| Tasks to carry out |
A) In the retouching tutorial, rewrite the paragraph beginning "Using the Brush Tool (B) select an eyelash strip brush" as a short list that keeps its main facts.
B) Reproduce everything in the retouching tutorial from "Create a new" down to "then flatten the image.".

| Passage shown |
========================

Step 4: Skin Corrections for Face

Using the Clone Stamp Tool (S) with the settings above, source a clear spot of skin near the area to fix, being sure to match colors and shading as closely as possible. 

Increase and decrease your brush size using the bracket keys [ ] to match the size of the area you’re working on.

Clone with short taps repeatedly until the area is fixed. Do not click and drag, which can be too strong. Be sure to select a new source often.

Step 5: Add Eyelashes

Create a new layer (Shift+Ctrl+N).

Using the Brush Tool (B) select an eyelash strip brush, (must be downloaded separately - there are several free options available online. Google “Free Eyelash Brush Set Photoshop”). Match the foreground color to the existing eyelashes. Adjust the size and angle of the brush, then paint onto the new layer. Check "Flip X" and rotate again to repeat on other eye.

Use the Eraser Tool (E) to remove any eyelashes that encroach into the natural border of the eye. Adjust layer opacity if needed, and then flatten the image.

Step 6: Liquify

Open the Liquify Filter Screen (Shift+Ctrl+X).

Using the Forward Warp Tool (W) push and pull the hair to create the desired shape. Follow the direction of the hair whenever possible.

Increase and decrease your brush size using the bracket keys [ ] to match the size of the area you’re working on.

Fix any wobbly bits in the clothing and body, paying special attention to the outer perimeter of the body line. 

Step 7: Compare Original and Fix Over-Editing

In the History Window, Select the Original File (at the very top). Then Undo (Ctrl/Command + Z) and watch your image change. Undo repeatedly until it’s easy to isolate the adjustments you made. Return to the current history state.

Using the History Brush Tool (Y) restore any areas that have been over-edited. 

Keep in mind that a smaller brush will be more precise, while a larger one will be more soft and diffused. 

Repeat as necessary.

Step 8: Run Imagenomic > Portraiture Plugin

(This step only applies if you have purchased and installed Portraiture.)

From the Filter Menu select Imagenomic > Portraiture. 

My Portraiture settings are shown at left for a very light handed softening effect. Modify yours as desired.

Select the ‘Background Copy’ layer and, using the Eraser Tool (E), remove the over-softened layer over the face.

Flatten the image. (Ctrl/Command + E)

Step 9: Skin Corrections For Body

Using the Clone Stamp Tool (S) with the settings above, source a clear spot of skin near the area to fix, being sure to match colors and shading as closely as possible. 

Increase and decrease your brush size using the bracket keys [ ] to match the size of the area you’re working on.

========================

| Excerpted records |
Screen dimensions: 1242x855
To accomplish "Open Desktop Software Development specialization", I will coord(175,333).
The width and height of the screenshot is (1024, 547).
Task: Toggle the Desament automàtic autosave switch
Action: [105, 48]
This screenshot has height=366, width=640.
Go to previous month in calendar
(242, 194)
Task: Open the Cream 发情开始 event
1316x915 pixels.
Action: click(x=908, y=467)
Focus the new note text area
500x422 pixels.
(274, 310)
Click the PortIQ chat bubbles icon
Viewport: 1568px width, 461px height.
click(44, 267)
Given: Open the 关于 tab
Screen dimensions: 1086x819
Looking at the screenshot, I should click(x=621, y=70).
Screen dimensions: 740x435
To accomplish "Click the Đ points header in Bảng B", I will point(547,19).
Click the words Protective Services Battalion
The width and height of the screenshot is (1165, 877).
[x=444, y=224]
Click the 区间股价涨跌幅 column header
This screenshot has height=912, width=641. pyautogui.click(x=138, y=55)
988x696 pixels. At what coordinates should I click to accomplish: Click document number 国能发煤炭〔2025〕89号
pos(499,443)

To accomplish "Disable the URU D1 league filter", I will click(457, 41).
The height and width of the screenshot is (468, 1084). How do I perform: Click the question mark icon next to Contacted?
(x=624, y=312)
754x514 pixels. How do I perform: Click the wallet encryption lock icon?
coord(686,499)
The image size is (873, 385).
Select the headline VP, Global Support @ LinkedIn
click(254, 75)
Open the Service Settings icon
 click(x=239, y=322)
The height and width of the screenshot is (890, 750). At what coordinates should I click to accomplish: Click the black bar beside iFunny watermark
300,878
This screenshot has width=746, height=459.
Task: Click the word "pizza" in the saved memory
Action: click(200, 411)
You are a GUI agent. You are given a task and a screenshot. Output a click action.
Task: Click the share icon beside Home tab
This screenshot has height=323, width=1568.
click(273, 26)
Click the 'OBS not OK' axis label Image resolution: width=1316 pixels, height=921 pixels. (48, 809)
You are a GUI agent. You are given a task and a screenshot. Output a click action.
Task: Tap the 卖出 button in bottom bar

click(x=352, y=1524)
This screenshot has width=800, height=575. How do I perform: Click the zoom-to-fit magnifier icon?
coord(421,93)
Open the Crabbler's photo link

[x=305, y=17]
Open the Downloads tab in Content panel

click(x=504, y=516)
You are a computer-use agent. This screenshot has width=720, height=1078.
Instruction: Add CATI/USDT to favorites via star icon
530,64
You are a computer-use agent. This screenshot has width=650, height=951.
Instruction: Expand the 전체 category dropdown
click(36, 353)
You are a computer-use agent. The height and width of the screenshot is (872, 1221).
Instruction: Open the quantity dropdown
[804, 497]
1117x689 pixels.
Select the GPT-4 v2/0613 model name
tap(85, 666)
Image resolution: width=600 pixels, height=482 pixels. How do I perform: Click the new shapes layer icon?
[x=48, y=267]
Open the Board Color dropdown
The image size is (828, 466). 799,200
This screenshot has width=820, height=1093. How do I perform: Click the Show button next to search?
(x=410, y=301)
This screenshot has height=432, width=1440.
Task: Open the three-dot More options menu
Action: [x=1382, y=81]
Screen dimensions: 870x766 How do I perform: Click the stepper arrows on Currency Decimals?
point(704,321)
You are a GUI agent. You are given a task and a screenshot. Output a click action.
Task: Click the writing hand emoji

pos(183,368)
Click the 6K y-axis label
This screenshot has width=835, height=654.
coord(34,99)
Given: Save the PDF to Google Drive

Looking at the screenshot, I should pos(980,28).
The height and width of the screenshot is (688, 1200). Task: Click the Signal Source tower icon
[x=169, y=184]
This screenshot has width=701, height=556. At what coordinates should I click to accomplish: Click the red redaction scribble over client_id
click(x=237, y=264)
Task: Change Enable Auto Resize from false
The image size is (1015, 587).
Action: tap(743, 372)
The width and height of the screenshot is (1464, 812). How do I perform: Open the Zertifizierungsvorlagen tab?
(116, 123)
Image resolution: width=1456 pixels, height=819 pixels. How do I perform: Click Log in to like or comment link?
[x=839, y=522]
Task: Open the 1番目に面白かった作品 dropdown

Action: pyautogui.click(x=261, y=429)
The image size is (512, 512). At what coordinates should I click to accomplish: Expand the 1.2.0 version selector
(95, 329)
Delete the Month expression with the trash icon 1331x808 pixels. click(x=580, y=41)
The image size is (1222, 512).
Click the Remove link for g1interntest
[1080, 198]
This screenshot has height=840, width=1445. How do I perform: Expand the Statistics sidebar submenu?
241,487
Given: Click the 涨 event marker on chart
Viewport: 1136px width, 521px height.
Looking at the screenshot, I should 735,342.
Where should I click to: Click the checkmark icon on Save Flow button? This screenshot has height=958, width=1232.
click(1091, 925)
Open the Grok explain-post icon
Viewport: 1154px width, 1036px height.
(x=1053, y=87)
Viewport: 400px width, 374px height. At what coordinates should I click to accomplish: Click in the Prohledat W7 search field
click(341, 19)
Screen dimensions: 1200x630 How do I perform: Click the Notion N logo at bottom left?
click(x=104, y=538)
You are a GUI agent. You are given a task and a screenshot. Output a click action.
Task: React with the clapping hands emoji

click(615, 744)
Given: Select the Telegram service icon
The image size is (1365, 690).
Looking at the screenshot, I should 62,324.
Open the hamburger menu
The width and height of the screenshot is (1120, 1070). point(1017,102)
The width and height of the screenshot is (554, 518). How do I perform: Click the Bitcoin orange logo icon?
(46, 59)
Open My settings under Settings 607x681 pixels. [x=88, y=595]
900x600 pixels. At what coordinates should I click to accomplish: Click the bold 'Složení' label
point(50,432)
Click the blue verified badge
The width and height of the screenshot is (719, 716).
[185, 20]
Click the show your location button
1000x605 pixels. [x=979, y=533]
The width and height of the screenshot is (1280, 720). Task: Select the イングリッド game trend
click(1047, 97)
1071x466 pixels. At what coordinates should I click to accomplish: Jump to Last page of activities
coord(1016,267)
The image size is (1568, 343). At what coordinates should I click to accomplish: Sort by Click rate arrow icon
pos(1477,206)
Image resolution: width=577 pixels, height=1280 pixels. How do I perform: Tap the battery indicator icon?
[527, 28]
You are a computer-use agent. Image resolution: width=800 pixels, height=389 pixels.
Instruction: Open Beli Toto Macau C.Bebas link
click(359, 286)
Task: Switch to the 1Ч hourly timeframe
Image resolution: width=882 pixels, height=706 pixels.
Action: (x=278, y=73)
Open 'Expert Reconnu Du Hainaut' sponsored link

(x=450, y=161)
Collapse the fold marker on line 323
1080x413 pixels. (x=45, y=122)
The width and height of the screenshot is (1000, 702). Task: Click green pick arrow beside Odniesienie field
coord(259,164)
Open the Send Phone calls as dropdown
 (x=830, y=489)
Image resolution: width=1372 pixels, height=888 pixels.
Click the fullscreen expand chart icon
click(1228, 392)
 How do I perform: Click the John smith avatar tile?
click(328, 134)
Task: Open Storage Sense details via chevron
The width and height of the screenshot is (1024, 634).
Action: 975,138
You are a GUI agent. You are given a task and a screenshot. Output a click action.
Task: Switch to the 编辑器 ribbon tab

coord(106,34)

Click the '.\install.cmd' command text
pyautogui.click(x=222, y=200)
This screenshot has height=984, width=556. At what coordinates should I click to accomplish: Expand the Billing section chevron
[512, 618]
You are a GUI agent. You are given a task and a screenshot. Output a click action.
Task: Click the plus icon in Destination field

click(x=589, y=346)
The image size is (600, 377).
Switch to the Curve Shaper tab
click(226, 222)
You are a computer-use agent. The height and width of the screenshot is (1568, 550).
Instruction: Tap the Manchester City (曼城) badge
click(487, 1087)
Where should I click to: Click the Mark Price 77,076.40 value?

========================

| Results in order |
A)
- With the Brush Tool (B), select an eyelash strip brush. It must be downloaded separately, and several free options are available online.
- Match the foreground color to the existing eyelashes.
- Adjust the brush's size and angle, then paint onto the new layer.
- Check "Flip X" and rotate again to repeat the process on the other eye.

B)
Create a new layer (Shift+Ctrl+N).

Using the Brush Tool (B) select an eyelash strip brush, (must be downloaded separately - there are several free options available online. Google “Free Eyelash Brush Set Photoshop”). Match the foreground color to the existing eyelashes. Adjust the size and angle of the brush, then paint onto the new layer. Check "Flip X" and rotate again to repeat on other eye.

Use the Eraser Tool (E) to remove any eyelashes that encroach into the natural border of the eye. Adjust layer opacity if needed, and then flatten the image.